> [Task goal]:
Go through the records below and write each one out again unchanged.

> [Supplied information]:
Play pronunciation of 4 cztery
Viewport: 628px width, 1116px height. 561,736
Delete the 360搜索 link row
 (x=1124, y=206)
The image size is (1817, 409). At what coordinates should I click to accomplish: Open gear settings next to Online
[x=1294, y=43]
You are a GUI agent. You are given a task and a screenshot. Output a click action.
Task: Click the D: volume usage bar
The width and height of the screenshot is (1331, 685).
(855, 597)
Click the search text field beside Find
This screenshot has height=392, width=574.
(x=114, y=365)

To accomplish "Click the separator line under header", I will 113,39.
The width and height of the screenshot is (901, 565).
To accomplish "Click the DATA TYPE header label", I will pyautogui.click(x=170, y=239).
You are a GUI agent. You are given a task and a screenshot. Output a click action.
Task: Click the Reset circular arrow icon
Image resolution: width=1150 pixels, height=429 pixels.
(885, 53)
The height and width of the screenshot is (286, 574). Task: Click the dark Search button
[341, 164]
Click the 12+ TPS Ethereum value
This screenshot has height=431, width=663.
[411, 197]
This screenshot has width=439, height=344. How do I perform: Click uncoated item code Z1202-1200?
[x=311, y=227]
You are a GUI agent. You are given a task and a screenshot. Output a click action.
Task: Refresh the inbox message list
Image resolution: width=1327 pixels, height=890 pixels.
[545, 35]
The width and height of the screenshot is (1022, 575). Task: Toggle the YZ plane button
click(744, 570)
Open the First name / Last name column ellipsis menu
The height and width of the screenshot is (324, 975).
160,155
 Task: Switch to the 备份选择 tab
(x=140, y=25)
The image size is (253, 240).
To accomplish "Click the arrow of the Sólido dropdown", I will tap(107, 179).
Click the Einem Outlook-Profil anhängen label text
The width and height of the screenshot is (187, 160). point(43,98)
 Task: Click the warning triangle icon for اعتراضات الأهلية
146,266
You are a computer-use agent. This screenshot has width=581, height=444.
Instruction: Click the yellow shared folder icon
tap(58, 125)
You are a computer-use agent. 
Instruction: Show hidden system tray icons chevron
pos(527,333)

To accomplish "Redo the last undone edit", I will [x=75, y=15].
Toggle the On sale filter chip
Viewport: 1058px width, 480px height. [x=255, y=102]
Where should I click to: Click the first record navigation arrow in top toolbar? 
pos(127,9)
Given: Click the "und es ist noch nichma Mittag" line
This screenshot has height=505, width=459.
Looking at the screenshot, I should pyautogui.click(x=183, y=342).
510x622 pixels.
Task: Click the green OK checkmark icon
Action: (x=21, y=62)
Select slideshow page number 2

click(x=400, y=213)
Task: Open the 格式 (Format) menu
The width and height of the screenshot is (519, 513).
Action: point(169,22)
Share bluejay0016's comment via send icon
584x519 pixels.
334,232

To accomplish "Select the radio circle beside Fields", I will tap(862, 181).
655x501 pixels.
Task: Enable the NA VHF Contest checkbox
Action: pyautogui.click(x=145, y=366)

> [Task response]:
Play pronunciation of 4 cztery
Viewport: 628px width, 1116px height. 561,736
Delete the 360搜索 link row
 (x=1124, y=206)
The image size is (1817, 409). At what coordinates should I click to accomplish: Open gear settings next to Online
[x=1294, y=43]
You are a GUI agent. You are given a task and a screenshot. Output a click action.
Task: Click the D: volume usage bar
The width and height of the screenshot is (1331, 685).
(855, 597)
Click the search text field beside Find
This screenshot has height=392, width=574.
(x=114, y=365)

To accomplish "Click the separator line under header", I will 113,39.
The width and height of the screenshot is (901, 565).
To accomplish "Click the DATA TYPE header label", I will pyautogui.click(x=170, y=239).
You are a GUI agent. You are given a task and a screenshot. Output a click action.
Task: Click the Reset circular arrow icon
Image resolution: width=1150 pixels, height=429 pixels.
(885, 53)
The height and width of the screenshot is (286, 574). Task: Click the dark Search button
[341, 164]
Click the 12+ TPS Ethereum value
This screenshot has height=431, width=663.
[411, 197]
This screenshot has width=439, height=344. How do I perform: Click uncoated item code Z1202-1200?
[x=311, y=227]
You are a GUI agent. You are given a task and a screenshot. Output a click action.
Task: Refresh the inbox message list
Image resolution: width=1327 pixels, height=890 pixels.
[545, 35]
The width and height of the screenshot is (1022, 575). Task: Toggle the YZ plane button
click(744, 570)
Open the First name / Last name column ellipsis menu
The height and width of the screenshot is (324, 975).
160,155
 Task: Switch to the 备份选择 tab
(x=140, y=25)
The image size is (253, 240).
To accomplish "Click the arrow of the Sólido dropdown", I will tap(107, 179).
Click the Einem Outlook-Profil anhängen label text
The width and height of the screenshot is (187, 160). point(43,98)
 Task: Click the warning triangle icon for اعتراضات الأهلية
146,266
You are a computer-use agent. This screenshot has width=581, height=444.
Instruction: Click the yellow shared folder icon
tap(58, 125)
You are a computer-use agent. 
Instruction: Show hidden system tray icons chevron
pos(527,333)

To accomplish "Redo the last undone edit", I will [x=75, y=15].
Toggle the On sale filter chip
Viewport: 1058px width, 480px height. [x=255, y=102]
Where should I click to: Click the first record navigation arrow in top toolbar? 
pos(127,9)
Given: Click the "und es ist noch nichma Mittag" line
This screenshot has height=505, width=459.
Looking at the screenshot, I should pyautogui.click(x=183, y=342).
510x622 pixels.
Task: Click the green OK checkmark icon
Action: (x=21, y=62)
Select slideshow page number 2

click(x=400, y=213)
Task: Open the 格式 (Format) menu
The width and height of the screenshot is (519, 513).
Action: point(169,22)
Share bluejay0016's comment via send icon
584x519 pixels.
334,232

To accomplish "Select the radio circle beside Fields", I will tap(862, 181).
655x501 pixels.
Task: Enable the NA VHF Contest checkbox
Action: pyautogui.click(x=145, y=366)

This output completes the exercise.